■ Task requirements ■
• 1. In the news article about Judge Blanchette's COVID-19 diagnosis, on what date was his test administered?
• 2. Continue the news article about Judge Blanchette's COVID-19 diagnosis from where it stops.

By Chris Edwards
WOODVILLE – Tyler County Judge Jacques Blanchette found himself among the 13 million Americans who have been diagnosed with the coronavirus this year.
Blanchette received a positive result from a COVID-19 test administered on Friday, Nov. 28. He said he had begun feeling ill the day before Thanksgiving, and by Friday was very sick. He is currently staying confined at home. His wife, Leeza, had also fallen ill with the virus and is recuperating.
An update from the Tyler County Emergency Management Facebook page noted Blanchette’s announcement and that he appreciates the prayers and support from the public in his recovery.
As the pandemic has experienced a nationwide surge in the past month, the likelihood of infection has increased, and anyone is fair game for the virus.
Several other elected officials in the area have tested positive for the coronavirus. According to a recent story from KJAS out of Jasper, the Jasper ISD School Board President Mark Durand and the county’s Precinct 2 Justice of the Peace Raymond Hopson were both diagnosed with the virus last week.
Hopson was elected to fill the seat held by Judge Jimmy Miller who died from coronavirus complications during the summer.
In Tyler County, the total number of confirmed cases has surpassed 300, and at press time is at 320. This number represents the total number of positive cases in the county since reporting began in late March with the first confirmed case.
Two recent deaths were also reported as COVID-related. Last week, Ruby Moore, of Warren, died from complications, and the week prior, Ethel McGough’s passing was linked to the virus.

(Stored records)
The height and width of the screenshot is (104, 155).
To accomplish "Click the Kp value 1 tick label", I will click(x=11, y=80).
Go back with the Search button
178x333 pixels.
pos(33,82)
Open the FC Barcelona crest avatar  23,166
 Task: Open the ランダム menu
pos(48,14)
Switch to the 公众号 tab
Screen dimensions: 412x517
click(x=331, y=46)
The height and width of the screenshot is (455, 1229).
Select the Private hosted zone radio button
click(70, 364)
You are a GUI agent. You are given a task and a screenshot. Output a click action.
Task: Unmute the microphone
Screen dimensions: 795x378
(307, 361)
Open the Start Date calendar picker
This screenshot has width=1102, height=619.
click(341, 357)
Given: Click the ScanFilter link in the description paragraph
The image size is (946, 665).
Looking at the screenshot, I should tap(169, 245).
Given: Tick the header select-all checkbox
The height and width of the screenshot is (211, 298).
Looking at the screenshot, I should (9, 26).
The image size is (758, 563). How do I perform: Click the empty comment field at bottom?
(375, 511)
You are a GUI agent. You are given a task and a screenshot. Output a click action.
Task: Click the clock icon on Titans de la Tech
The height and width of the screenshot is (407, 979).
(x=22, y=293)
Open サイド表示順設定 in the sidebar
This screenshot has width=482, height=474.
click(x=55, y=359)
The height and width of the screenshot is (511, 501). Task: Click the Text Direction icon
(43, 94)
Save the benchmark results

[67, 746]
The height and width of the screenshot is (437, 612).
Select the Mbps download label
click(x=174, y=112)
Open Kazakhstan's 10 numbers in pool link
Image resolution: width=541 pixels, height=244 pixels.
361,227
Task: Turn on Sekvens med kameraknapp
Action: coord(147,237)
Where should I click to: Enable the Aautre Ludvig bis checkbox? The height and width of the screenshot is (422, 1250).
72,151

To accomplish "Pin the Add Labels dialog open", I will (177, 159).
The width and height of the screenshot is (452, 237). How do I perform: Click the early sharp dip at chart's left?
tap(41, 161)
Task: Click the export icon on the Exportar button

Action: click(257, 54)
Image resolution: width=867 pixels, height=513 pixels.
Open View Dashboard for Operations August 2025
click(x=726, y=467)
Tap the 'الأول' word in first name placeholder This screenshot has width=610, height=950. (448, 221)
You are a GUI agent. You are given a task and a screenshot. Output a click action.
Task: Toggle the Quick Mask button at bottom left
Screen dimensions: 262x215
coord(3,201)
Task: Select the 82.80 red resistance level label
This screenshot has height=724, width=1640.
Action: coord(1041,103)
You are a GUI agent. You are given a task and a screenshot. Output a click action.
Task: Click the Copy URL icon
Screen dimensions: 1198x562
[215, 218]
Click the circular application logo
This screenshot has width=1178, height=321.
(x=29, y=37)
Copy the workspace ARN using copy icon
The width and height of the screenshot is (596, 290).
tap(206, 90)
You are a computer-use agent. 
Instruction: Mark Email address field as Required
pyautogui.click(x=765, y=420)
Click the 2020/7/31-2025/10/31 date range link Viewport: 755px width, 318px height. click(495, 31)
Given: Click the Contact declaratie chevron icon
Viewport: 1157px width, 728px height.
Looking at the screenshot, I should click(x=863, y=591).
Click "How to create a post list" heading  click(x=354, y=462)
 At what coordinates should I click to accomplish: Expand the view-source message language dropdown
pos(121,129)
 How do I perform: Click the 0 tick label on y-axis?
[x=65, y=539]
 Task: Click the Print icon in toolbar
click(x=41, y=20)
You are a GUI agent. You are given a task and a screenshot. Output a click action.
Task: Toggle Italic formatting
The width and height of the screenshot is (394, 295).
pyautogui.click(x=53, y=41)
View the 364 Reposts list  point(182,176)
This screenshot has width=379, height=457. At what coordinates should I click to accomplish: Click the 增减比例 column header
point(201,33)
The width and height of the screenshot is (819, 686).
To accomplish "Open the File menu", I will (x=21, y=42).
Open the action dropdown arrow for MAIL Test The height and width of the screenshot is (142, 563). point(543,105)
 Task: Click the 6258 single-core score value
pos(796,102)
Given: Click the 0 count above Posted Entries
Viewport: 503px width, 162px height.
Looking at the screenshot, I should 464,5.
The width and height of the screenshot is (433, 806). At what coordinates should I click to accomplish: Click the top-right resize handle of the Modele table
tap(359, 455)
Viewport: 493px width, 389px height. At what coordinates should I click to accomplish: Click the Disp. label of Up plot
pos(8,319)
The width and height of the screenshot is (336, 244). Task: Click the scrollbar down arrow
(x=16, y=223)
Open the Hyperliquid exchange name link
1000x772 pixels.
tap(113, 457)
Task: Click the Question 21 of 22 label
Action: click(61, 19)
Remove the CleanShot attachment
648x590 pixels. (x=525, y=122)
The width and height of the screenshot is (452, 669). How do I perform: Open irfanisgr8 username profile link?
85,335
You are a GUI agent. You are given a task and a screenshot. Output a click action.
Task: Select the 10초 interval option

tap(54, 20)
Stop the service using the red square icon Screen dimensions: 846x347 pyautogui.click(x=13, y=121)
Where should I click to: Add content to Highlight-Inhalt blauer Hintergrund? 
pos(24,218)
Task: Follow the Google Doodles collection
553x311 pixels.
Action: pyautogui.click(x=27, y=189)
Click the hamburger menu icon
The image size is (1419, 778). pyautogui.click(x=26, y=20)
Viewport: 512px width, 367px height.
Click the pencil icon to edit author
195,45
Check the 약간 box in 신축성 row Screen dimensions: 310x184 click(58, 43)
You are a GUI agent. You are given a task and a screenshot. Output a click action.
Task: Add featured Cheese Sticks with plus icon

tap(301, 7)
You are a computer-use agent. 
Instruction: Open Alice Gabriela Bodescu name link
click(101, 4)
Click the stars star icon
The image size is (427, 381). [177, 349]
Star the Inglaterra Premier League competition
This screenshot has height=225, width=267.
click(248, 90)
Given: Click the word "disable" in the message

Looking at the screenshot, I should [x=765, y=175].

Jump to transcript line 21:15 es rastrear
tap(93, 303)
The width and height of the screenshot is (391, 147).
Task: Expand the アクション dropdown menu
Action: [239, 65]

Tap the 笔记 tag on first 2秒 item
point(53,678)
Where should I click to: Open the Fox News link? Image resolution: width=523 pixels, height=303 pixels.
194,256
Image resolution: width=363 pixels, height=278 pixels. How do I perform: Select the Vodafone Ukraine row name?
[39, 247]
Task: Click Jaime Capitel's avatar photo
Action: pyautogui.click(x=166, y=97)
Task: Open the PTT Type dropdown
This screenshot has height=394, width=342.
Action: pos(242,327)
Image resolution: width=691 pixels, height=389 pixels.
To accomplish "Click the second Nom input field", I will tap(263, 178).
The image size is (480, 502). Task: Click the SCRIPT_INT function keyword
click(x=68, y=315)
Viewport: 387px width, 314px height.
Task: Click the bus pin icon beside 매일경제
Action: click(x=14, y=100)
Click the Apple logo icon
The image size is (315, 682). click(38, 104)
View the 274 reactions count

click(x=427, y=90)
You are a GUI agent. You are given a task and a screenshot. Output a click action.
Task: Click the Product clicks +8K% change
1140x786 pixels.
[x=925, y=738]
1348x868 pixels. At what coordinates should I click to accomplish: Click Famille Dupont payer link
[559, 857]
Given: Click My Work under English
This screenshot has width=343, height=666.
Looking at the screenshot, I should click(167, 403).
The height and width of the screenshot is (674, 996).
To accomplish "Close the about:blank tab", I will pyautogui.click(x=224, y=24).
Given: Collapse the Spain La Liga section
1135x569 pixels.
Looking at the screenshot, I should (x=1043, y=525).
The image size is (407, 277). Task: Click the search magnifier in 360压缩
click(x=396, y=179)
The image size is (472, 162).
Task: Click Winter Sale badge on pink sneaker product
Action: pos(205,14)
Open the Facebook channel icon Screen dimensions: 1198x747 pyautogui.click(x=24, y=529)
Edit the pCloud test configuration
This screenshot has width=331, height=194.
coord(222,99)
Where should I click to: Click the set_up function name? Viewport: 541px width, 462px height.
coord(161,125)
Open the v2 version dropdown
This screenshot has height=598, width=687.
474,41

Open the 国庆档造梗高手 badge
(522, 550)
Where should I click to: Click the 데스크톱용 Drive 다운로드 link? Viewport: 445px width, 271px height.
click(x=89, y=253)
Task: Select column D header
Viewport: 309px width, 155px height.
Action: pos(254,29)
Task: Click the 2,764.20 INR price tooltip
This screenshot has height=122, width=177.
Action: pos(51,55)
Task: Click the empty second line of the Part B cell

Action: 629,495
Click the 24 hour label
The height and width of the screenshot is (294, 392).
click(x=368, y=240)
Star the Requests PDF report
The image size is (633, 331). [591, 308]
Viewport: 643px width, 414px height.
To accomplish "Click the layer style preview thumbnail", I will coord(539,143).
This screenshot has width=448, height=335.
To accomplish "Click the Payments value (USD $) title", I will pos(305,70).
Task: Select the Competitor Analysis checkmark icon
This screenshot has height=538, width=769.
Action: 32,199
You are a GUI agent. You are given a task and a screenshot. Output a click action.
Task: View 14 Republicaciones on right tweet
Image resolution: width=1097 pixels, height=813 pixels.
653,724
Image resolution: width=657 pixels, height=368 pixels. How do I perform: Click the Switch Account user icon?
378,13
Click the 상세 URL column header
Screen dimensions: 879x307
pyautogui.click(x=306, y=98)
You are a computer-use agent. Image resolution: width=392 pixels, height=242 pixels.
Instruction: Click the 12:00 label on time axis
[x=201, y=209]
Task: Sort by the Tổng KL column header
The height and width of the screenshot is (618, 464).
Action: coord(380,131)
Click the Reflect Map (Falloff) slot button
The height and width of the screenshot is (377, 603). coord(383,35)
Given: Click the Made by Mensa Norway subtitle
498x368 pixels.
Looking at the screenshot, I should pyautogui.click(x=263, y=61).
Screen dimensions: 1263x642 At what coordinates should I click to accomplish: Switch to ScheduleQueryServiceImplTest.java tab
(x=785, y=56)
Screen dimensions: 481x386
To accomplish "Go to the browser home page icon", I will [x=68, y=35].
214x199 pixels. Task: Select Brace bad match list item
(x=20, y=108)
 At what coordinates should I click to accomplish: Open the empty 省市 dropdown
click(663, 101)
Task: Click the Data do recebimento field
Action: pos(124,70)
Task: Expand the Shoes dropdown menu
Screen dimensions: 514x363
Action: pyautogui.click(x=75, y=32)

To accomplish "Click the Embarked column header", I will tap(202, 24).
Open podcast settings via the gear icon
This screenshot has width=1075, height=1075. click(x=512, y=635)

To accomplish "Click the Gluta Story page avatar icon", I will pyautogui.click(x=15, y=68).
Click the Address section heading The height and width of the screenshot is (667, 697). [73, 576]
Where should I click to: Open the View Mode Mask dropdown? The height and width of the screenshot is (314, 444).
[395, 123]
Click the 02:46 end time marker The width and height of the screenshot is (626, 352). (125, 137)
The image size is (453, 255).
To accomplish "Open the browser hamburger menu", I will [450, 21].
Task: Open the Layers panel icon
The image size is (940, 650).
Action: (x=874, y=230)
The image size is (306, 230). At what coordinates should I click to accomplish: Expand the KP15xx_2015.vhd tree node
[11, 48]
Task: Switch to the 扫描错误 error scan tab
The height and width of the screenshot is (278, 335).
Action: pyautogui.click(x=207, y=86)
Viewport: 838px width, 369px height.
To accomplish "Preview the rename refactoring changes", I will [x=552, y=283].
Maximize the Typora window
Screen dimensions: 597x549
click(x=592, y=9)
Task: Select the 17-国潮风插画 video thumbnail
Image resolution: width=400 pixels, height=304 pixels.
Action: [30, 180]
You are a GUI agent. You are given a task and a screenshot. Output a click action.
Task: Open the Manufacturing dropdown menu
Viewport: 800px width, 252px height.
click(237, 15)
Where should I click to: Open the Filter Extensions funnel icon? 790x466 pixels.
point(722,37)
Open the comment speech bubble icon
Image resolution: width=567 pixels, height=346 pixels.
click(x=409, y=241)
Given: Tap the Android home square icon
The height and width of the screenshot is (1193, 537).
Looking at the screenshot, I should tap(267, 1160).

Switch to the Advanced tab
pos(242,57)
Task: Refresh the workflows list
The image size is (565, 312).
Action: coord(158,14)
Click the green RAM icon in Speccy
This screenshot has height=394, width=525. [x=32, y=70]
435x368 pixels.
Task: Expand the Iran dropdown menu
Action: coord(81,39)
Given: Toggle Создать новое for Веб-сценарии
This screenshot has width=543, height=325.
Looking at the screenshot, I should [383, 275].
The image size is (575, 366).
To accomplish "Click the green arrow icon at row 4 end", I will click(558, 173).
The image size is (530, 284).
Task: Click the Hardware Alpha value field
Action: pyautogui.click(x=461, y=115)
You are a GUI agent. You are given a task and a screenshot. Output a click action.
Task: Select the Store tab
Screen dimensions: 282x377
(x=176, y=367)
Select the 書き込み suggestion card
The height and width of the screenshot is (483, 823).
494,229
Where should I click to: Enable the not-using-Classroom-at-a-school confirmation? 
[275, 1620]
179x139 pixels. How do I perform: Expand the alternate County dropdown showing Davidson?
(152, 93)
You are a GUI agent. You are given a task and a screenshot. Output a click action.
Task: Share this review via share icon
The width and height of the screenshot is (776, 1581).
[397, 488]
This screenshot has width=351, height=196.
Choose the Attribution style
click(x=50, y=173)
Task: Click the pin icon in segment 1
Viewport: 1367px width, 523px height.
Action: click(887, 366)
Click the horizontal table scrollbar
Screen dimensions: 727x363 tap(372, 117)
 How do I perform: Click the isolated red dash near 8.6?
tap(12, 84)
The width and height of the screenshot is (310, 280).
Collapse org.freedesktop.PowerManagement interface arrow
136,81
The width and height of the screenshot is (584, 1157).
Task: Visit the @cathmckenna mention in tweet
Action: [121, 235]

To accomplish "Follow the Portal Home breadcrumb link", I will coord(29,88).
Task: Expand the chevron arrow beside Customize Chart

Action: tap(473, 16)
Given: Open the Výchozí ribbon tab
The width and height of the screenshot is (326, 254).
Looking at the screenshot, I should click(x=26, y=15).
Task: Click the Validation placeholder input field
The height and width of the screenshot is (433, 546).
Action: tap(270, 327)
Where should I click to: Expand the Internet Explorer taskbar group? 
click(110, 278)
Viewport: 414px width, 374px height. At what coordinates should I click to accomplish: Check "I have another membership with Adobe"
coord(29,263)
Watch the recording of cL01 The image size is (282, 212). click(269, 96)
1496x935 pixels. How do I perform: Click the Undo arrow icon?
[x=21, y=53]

■ Answers per task ■
• 1. Friday, Nov. 28

• 2.
Those two deaths brings the COVID death count to nine in the county.
In other COVID news, the county’s Emergency Management Coordinator Ken Jobe recently addressed the methodology for reporting the county’s number of cases and added reportage for the number of quick tests administered. Jobe said those cases are not listed by public health as active, but they are tracked, investigated and logged in the system as “probables.”
In addressing questions about the seeming lapse in reporting cases, Jobe said “The public health numbers and my numbers don’t always match,” which he attributed to a timing issue.
Additionally, the numbers from public health sources use the test date as the starting date for active cases, and then county 10 days and remove from active if they do not receive the result, Jobe said. Those cases are posted to the recovered category. “Several counties where we have residents go test are slow to get results to our public health group,” he said.